- Work item -
The records are set out below this line. Return exactly the lines from the one containing "You are a computer-use" through the last, and exclude the pictures.

(Dataset items)
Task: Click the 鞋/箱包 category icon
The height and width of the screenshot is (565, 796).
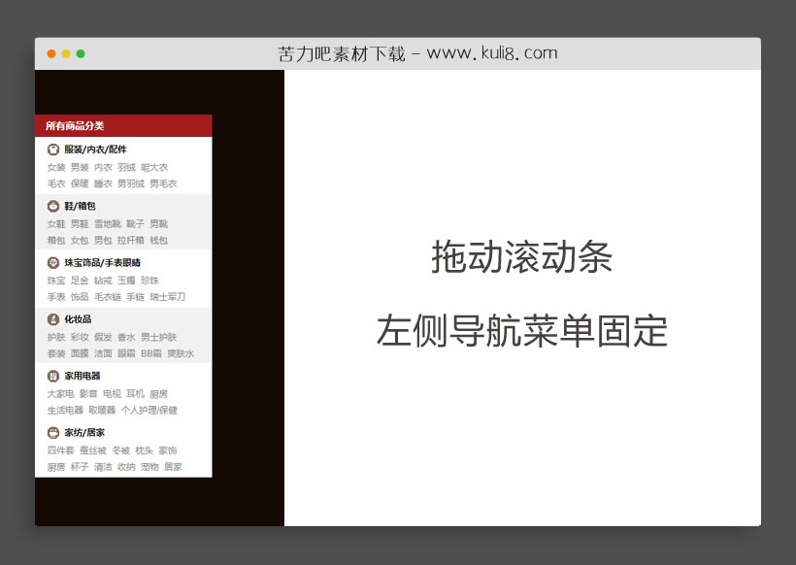Action: coord(53,207)
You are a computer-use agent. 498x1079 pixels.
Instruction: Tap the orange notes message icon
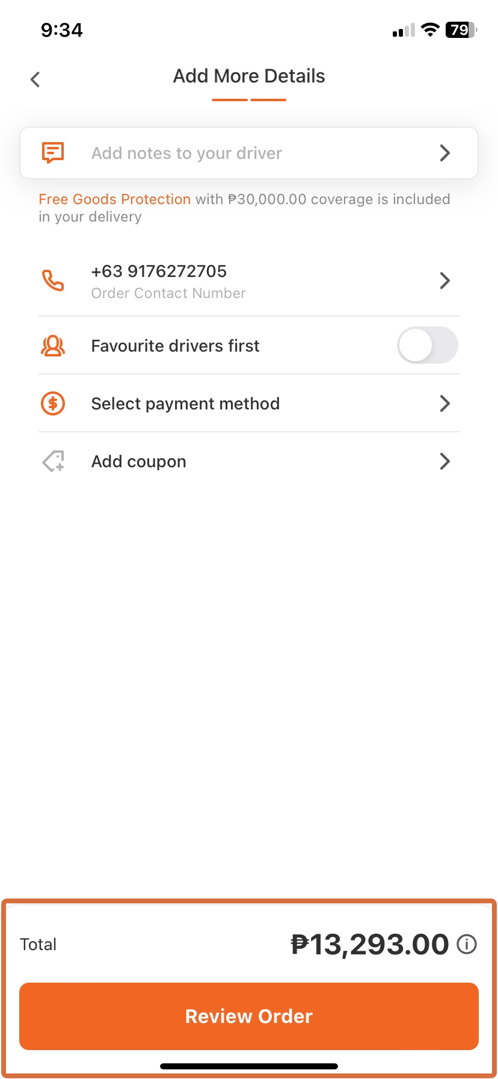[x=53, y=153]
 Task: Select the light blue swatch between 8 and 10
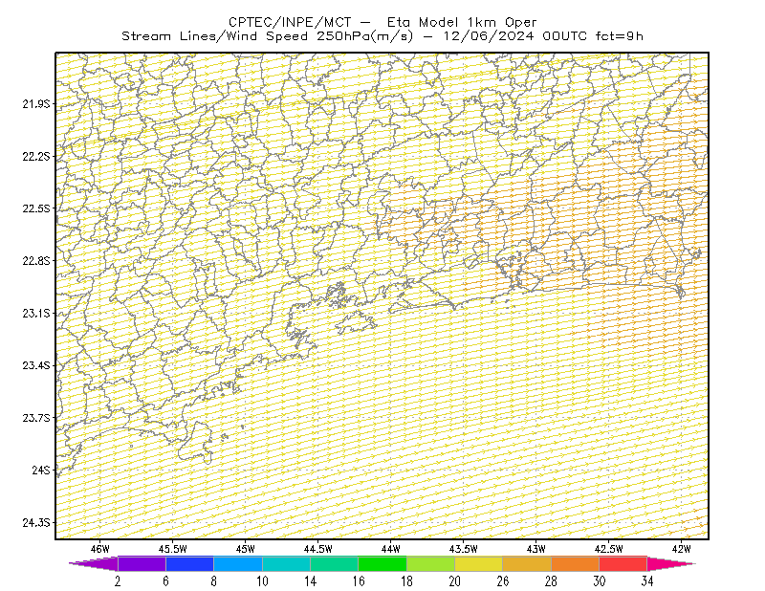pyautogui.click(x=238, y=563)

- Response area -
You are a computer-use agent. 498x1079 pixels.
Instruction: Tap the orange notes message icon
[x=53, y=153]
 Task: Select the light blue swatch between 8 and 10
pyautogui.click(x=238, y=563)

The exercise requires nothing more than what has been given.